The study and report, presented Tuesday to the Senate and House of Delegates budget committees, is the culmination of a two-year examination of state agencies by DLS’s Office of Policy Analysis.
David B. Juppe, senior operating budget manager of DLS’s Office of Policy Analysis, said the number of new hires would actually have been “much higher” than recommended, had his agency considered only anecdotal evidence. But, he said, analysts did not include findings for any positions they could not measure against benchmarks and established standards.
The study shows that the executive branch agencies – excluding higher education – have lost nearly 5,400 positions in the last 16 years and over three administrations, after accounting for the closures of state facilities.
Moreover, pay increases have not kept pace with those of other governments, which has made it difficult for some state agencies to hire and retain employees. This has resulted in high vacancy rates, both across agencies and for specific position classes, the analysis found.
The biggest problems with shortages identified are correctional officers and health workers, particularly nurses, the report showed.
The report found that there were 937 vacant positions for public safety workers across the state – mostly correctional officers — based on data from earlier last fall. Juppe noted, however, that number is likely now more than 1,000.
His office also recommended hiring an additional 154 persons for the Public Safety and Correctional Services.
Deborah E. Williams, a former correctional officer who retired from Eastern Correctional Institution’s Poplar Hill Pre-Release Unit in November, told lawmakers the problem with staffing levels at the state’s prisons has reached a critical point.
“We’re still hearing about assaults,” Williams said after testifying. “They think mandatory overtime is the answer, but you’re going to have zombies walking around.”
Timothy J. Bolden, a direct care assistant at the Eastern Shore Hospital Center in Cambridge, said he has been beaten up and punched in the face by patients while on the job, and that staffing levels at his hospital have been cut nearly in half.
Bolden said the problem in state hospitals is twofold. One is that court referrals to state hospitals are now about “99 percent forensic” cases – persons held for both mental evaluation and as not criminally responsible patients.

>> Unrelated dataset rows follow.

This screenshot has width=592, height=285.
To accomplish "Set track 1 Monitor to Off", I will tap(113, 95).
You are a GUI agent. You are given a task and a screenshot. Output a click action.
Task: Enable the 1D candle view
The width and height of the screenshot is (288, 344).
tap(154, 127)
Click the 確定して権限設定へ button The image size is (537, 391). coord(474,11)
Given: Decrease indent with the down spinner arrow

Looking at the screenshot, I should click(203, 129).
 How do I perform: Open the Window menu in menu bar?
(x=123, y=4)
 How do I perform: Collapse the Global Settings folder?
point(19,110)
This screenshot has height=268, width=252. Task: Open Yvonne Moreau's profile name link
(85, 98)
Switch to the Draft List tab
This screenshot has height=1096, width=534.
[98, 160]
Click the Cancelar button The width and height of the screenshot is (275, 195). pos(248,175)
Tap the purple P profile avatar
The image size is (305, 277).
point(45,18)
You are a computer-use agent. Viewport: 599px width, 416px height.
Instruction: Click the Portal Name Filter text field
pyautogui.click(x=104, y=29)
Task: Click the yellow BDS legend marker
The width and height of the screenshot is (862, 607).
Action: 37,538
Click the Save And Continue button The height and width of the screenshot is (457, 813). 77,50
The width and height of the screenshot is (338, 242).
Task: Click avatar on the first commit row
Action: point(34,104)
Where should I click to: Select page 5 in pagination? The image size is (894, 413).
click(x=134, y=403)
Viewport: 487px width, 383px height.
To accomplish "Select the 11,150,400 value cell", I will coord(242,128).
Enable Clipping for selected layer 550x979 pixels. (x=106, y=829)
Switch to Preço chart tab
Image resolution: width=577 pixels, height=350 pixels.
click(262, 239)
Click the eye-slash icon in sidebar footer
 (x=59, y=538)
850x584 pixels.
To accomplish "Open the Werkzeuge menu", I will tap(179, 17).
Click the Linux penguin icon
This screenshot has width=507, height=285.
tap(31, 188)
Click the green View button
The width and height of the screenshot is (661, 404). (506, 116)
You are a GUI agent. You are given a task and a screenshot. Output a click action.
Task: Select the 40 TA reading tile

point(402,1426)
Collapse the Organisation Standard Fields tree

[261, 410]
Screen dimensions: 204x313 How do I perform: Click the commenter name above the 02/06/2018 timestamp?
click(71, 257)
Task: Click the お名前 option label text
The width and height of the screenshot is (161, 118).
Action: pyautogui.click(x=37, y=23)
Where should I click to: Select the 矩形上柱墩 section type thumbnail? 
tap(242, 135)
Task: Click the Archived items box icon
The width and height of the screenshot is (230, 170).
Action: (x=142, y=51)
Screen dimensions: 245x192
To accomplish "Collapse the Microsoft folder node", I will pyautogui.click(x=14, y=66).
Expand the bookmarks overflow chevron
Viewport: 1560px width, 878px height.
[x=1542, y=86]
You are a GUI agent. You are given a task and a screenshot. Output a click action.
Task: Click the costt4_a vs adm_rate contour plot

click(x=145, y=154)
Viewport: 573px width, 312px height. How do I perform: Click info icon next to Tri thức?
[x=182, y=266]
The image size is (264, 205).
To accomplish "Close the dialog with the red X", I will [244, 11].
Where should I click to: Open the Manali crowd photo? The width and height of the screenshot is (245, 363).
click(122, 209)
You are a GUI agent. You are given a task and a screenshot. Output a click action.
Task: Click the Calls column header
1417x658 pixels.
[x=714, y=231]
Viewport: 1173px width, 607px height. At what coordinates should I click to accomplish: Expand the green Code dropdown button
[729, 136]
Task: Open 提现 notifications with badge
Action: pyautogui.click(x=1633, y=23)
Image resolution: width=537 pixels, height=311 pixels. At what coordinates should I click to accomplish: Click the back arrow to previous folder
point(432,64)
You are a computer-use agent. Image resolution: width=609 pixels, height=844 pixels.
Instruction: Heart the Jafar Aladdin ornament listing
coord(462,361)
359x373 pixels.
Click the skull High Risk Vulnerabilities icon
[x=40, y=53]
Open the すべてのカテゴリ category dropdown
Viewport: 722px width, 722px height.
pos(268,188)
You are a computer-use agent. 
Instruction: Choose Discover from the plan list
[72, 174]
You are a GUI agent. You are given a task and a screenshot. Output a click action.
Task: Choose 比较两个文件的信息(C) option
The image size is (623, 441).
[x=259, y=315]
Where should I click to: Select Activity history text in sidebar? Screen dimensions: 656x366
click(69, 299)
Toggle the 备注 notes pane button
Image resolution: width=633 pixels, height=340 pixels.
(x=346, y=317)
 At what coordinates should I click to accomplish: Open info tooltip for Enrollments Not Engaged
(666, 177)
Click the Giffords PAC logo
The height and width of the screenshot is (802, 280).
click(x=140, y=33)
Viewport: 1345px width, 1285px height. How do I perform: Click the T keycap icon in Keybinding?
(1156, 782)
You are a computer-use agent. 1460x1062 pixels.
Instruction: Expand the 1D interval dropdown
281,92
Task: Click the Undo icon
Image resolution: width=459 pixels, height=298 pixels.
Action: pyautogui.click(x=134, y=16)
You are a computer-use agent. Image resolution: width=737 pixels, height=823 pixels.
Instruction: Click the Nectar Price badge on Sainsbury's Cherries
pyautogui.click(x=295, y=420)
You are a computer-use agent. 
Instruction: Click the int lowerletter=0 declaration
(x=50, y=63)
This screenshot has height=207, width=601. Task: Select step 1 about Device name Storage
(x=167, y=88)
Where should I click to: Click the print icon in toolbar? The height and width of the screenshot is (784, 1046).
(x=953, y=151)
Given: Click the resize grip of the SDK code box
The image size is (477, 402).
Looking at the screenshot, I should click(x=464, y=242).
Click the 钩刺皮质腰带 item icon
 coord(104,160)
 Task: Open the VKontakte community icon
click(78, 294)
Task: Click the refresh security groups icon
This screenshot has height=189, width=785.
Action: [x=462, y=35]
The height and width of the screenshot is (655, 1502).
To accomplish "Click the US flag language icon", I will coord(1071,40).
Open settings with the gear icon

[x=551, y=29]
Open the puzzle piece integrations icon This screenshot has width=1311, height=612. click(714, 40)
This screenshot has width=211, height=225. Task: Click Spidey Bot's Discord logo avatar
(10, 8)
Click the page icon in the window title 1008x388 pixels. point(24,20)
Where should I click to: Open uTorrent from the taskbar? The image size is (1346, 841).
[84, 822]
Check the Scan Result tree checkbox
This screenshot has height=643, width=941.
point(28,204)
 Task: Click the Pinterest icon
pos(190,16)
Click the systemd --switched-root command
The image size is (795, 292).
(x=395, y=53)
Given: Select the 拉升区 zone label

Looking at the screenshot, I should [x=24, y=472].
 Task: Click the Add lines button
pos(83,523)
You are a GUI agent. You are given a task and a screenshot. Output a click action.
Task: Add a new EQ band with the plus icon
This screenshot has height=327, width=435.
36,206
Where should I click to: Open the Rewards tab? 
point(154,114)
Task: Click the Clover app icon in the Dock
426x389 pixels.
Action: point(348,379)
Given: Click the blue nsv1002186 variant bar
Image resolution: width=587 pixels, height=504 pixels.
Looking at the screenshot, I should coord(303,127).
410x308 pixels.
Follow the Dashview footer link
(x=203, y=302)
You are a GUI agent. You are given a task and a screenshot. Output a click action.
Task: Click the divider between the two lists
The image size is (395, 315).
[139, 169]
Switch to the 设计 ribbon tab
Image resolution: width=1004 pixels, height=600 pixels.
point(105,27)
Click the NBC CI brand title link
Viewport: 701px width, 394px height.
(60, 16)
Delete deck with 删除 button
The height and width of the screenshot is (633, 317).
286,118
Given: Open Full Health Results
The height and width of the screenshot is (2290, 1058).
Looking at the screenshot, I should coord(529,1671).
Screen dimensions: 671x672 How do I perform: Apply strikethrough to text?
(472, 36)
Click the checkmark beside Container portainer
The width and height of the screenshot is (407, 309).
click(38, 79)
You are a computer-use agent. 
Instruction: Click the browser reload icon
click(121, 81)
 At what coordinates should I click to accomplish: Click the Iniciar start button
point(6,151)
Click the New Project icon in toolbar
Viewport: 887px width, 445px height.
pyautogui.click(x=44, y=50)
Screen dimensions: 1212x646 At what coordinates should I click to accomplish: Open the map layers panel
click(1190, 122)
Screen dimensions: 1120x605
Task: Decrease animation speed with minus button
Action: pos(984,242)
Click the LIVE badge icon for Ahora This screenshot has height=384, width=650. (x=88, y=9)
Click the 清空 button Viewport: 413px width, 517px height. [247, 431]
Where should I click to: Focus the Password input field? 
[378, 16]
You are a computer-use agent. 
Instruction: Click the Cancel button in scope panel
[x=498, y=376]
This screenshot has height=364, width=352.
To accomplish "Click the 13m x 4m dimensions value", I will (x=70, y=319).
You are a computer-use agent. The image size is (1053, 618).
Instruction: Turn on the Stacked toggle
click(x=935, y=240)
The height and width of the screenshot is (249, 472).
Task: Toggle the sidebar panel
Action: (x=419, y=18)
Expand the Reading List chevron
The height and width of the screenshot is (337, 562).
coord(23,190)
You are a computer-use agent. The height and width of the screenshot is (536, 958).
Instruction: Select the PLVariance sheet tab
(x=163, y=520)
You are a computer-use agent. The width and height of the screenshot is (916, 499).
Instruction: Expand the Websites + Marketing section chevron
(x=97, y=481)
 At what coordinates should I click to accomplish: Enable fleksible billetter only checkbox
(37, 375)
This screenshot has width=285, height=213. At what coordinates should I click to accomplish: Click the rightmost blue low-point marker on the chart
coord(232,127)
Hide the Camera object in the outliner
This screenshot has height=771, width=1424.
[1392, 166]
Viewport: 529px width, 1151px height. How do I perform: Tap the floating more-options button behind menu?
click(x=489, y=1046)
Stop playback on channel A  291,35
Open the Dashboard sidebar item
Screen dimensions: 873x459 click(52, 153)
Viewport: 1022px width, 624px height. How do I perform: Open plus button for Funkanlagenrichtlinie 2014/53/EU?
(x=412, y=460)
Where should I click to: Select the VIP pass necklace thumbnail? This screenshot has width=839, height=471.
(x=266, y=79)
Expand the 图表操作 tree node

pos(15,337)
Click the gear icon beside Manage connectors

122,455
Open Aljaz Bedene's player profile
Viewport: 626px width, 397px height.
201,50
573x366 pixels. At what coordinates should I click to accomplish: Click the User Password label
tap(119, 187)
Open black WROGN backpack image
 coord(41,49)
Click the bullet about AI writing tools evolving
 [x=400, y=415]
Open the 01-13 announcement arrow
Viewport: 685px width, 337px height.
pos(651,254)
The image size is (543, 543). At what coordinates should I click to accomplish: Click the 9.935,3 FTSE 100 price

Another challenge is recruiting and keeping staff, some of whose salaries start at $25,000 a year.
“I’d like to see more staff,” Bolden said, “and salary increases … for the supporting staff.”
Sue Esty, legislative and political director for the American Federation of State, County and Municipal Employees 3, one of the unions representing state workers, described the situation as being “at a crisis level.”
“Many agencies admit it is difficult to recruit new employees,” Esty said. “Once hired, the workloads and mandatory overtime cause them to leave.”
But then, she said, remaining employees are faced with yet higher workloads and limited pay, which only encourages many of them to leave, leaving still others behind.
“The bottom line is that changes are needed,” she told lawmakers, making her point for hiring additional workers and increasing compensation. “We urge you to break this cycle.”
The report was presented to the committees on the same day that Gov. Larry Hogan’s $44.4 billion budget was formally sent to the General Assembly.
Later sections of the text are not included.